As the author Sam Harris points out in this interview, ridicule is a potent weapon. And political correctness has not exactly been effective in keeping religion in check to date.

Hello,

I'd introduced myself in another entry here.
First of all, I want to extend my thanks to Sapient for his warmth and generosity in sending me a copy of the DVD. As agreed, it will be my intent to make its content more accessible to Christians, and it is my hope that this will encourage them to become intellectually engaged with their faith rather than remain content to sub-cultural confinement. It is also my hope that this in turn will encourage more open discussion where all sides of the matter can offer their best case on equal ground.

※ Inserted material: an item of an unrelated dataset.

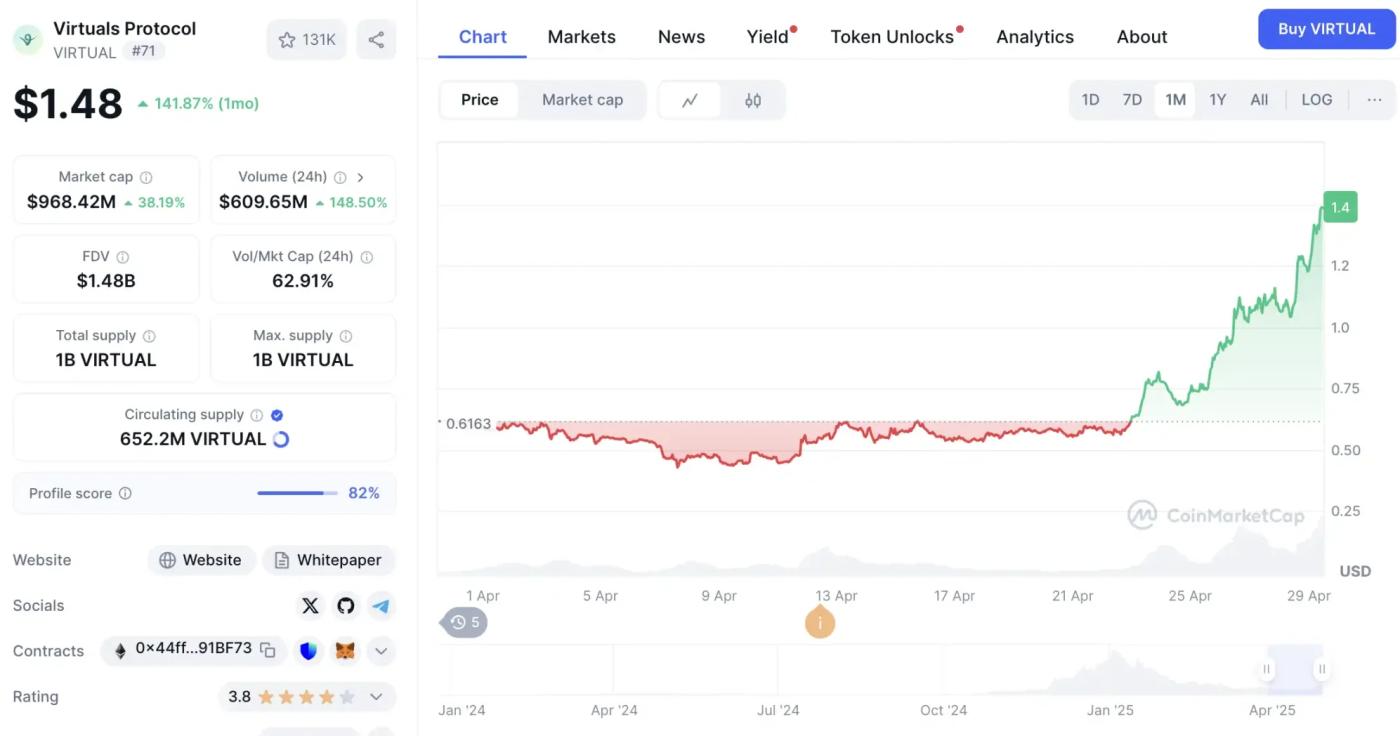Open the GitHub social link icon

Because I haven't seen the content of this production yet, I'll withold any remarks on that, so instead I'd rather focus my attention now on the methodology upon which "Rational Responders" is motivating its adherents.

To wit, I'm a bit concerned about the final question in the FAQ section. Ridicule just does not strike me as an intellectually respectable maneuver in any debate. The justification for this, according to Harris and his disciples, is that political correctness has just been too ineffective. Does this mean that the skeptical community is beginning to loosen its grip on the merits of rational discussion, instead turning to thought-coercion by relying on less-than-honorable tactics of intimidation?

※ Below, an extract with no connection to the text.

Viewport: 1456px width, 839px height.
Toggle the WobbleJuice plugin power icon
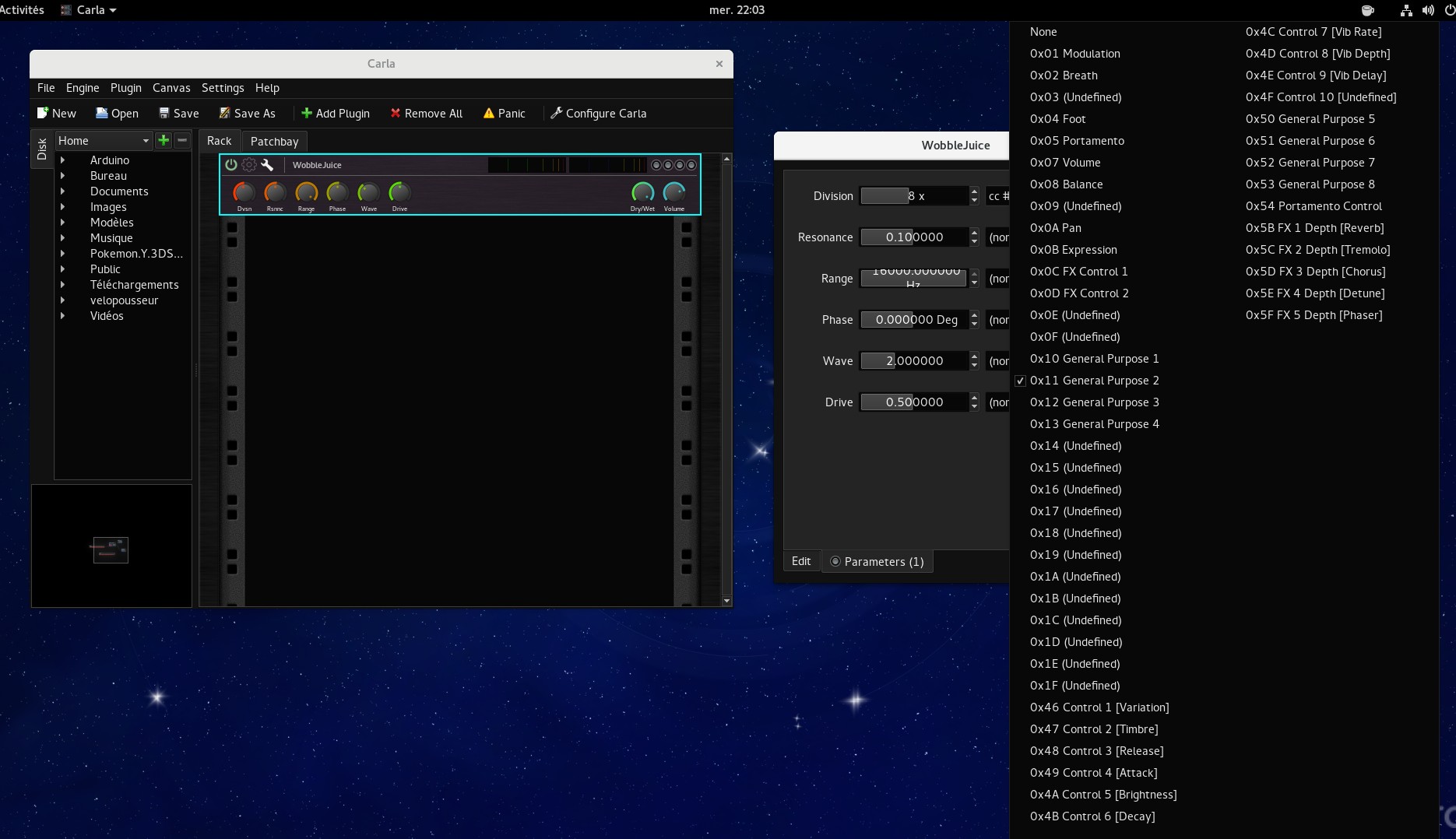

The problem with resorting to a-rational (even fallacious) methods of persuasion is there doesn't seem to be any limits to what lengths an atheist may feel free to go to just to degrade the personal dignity of a believer... and why? Because the beliefs he holds to are religious in nature? This more "civilized" form of torture seems more consonant with a modern-day grand inquisition... not exactly the kind of image I'd expect the more intelligent sector of society to espouse, is it?

Sam might have a few good points concerning the dangers of uncritical acceptance of certain religious beliefs, but it strikes me as a bit cowardly to abandon reasoning with the opposing side altogether. Shouldn't the main goal of any proponent be that of convincing their counterpart of the truth of their proposition, and not resort to mental or psychological coercion?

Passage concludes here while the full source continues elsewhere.